# What you should do
From the records below, print exactly the lines starting at the one containing "Screen dimensions: 1568x698" and ending at the one containing "Given: Click left", ends included, and nothing else.

# Information provided

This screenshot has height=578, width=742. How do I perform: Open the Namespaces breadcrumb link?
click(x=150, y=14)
---
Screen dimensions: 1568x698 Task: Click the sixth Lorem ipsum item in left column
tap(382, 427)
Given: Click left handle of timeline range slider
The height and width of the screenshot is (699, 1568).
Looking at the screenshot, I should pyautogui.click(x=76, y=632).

# Answer to this exercise
Screen dimensions: 1568x698 Task: Click the sixth Lorem ipsum item in left column
tap(382, 427)
Given: Click left handle of timeline range slider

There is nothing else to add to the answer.